40 personnes sont restées bloquées pendant cinq heures. Le mensuel la décroissance précise : « Ce n'est pas une blague car le cerveau est aussi un muscle qui s'atrophie quand on ne s'en sert pas...chouette une machine qui va travailler pour moi, chouette un escalator, une calculette. Chouette un gourou qui va penser pour moi ».

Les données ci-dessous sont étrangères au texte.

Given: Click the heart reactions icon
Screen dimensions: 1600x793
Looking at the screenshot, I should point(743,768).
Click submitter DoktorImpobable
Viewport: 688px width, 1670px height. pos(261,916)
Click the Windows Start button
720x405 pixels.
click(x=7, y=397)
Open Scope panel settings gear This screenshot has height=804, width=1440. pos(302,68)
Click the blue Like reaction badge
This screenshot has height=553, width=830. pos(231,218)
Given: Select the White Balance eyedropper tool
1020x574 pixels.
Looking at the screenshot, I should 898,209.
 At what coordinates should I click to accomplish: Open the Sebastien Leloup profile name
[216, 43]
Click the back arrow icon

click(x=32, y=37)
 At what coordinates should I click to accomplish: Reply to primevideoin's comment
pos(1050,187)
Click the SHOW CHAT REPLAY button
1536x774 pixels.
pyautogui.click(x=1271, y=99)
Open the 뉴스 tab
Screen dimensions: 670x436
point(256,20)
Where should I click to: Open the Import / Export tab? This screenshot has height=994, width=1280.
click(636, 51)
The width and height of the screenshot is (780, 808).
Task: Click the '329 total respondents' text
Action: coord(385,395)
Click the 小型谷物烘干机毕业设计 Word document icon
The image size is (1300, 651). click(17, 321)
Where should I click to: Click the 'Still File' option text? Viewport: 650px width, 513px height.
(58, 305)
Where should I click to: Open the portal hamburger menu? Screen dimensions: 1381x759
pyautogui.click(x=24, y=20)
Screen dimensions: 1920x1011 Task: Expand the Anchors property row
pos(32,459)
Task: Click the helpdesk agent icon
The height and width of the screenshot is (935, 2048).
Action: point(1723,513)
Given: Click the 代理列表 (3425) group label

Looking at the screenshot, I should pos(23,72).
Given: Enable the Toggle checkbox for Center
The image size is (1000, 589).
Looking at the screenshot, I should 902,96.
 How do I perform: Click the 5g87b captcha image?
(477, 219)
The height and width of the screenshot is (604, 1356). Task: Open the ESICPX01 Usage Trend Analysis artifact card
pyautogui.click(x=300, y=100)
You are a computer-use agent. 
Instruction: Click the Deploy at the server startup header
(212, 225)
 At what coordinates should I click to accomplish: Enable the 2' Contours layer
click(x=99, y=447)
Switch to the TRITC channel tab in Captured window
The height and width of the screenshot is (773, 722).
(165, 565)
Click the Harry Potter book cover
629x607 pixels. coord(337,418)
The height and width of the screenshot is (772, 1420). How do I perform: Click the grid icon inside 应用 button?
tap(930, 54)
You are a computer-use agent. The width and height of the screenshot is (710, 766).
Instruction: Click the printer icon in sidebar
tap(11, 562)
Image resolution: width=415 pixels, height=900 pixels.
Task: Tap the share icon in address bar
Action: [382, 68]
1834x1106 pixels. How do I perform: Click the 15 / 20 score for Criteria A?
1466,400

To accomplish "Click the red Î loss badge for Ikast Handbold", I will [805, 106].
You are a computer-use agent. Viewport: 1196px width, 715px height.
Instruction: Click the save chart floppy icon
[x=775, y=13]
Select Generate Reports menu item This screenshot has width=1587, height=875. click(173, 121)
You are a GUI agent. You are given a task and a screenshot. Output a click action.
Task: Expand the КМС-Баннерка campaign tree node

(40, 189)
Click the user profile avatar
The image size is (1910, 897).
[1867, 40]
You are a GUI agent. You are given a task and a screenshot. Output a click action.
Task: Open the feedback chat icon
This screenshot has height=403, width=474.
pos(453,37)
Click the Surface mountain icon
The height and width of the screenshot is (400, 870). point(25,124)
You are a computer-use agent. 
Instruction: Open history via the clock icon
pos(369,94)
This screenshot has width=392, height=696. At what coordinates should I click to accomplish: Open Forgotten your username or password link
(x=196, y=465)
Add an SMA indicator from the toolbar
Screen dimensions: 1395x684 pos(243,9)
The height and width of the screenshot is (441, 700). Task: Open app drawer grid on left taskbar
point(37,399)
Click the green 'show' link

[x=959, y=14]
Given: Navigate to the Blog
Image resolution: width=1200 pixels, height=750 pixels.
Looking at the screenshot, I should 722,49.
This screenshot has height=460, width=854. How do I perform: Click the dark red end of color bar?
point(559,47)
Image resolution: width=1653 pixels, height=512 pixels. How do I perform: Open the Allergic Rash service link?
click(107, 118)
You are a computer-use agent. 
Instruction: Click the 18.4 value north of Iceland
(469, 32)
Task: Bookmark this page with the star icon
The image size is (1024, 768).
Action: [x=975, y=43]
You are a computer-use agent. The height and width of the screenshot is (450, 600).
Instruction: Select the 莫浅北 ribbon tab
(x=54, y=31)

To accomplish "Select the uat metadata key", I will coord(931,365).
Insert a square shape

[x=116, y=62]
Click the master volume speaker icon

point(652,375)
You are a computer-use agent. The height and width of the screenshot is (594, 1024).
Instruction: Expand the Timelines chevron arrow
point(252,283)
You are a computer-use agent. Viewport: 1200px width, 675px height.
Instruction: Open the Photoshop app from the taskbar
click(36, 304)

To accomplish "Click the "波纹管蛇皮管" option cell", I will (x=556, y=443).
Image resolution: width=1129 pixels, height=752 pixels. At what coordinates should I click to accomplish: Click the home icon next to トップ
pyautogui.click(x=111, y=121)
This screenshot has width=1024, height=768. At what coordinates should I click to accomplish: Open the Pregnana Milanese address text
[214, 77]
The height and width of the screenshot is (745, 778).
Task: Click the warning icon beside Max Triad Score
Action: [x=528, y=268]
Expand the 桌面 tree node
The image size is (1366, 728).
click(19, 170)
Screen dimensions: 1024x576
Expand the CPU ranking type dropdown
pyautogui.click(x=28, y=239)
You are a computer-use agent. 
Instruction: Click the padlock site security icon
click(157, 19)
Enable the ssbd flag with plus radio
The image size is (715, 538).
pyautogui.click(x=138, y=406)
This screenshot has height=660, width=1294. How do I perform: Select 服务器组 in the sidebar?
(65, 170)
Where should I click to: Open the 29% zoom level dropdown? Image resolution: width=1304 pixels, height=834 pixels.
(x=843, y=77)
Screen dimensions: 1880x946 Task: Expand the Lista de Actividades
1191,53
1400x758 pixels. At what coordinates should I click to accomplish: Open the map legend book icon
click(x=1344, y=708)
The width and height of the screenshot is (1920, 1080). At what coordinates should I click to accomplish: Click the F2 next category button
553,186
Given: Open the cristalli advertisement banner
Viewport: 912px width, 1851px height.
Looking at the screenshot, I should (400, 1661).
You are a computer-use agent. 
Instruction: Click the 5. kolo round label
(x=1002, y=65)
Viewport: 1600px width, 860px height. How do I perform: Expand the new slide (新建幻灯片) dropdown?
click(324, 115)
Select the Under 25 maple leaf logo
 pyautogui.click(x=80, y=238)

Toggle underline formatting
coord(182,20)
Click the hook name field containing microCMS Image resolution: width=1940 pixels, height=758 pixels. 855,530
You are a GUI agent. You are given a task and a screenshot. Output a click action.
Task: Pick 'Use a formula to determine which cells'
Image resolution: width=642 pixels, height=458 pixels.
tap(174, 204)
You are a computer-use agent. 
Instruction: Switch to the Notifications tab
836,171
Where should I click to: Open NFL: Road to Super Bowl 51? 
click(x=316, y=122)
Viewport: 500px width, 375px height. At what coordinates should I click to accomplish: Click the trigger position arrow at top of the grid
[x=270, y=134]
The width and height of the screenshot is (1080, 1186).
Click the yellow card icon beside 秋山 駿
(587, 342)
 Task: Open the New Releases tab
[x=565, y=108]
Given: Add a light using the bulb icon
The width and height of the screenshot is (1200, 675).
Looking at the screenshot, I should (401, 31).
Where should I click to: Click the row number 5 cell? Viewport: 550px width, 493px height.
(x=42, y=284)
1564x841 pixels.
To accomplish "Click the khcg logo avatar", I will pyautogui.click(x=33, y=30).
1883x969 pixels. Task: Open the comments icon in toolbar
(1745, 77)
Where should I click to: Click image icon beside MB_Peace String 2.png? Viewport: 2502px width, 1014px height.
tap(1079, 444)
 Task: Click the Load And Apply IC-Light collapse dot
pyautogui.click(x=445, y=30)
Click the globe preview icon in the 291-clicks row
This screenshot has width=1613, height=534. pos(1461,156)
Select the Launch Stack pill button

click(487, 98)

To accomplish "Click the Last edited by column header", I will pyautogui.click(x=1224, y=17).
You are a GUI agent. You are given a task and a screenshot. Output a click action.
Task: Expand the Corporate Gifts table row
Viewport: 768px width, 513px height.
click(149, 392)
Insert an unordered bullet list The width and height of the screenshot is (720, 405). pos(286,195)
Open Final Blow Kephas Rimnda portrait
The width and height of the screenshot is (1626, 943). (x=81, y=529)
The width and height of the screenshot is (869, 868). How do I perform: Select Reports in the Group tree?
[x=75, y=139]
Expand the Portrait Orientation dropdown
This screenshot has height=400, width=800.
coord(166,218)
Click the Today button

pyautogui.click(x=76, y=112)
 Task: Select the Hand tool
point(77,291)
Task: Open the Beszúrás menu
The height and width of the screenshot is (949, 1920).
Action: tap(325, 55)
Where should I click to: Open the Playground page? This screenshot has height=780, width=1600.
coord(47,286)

Un autre monde avec d'autres objets

Un autre monde est possible avec d'autres objets. Les salons bio ou écolo présentent une situation contradictoire. D'un côté, ils se rattachent totalement à la modernité en faisant des foires commerciales des hauts-lieux de la contestation du monde, prouvant ainsi que le système impose ses formes (et son idéologie) marchandes y compris à ses oppositions. D'un autre côté, s'y déploie une myriade d'objets alternatifs...qui font valoir la nocivité des objets capitalistes et permettent d'imaginer un autre monde avec d'autres objets. Peu importe que le plus sérieux y côtoie parfois le plus loufoque. Cela va de la « Maison écolo » aux méthodes de santé alternatives... On y apprend aussi à Savoir économiser (Marie-Paule Dousset, Flammarion).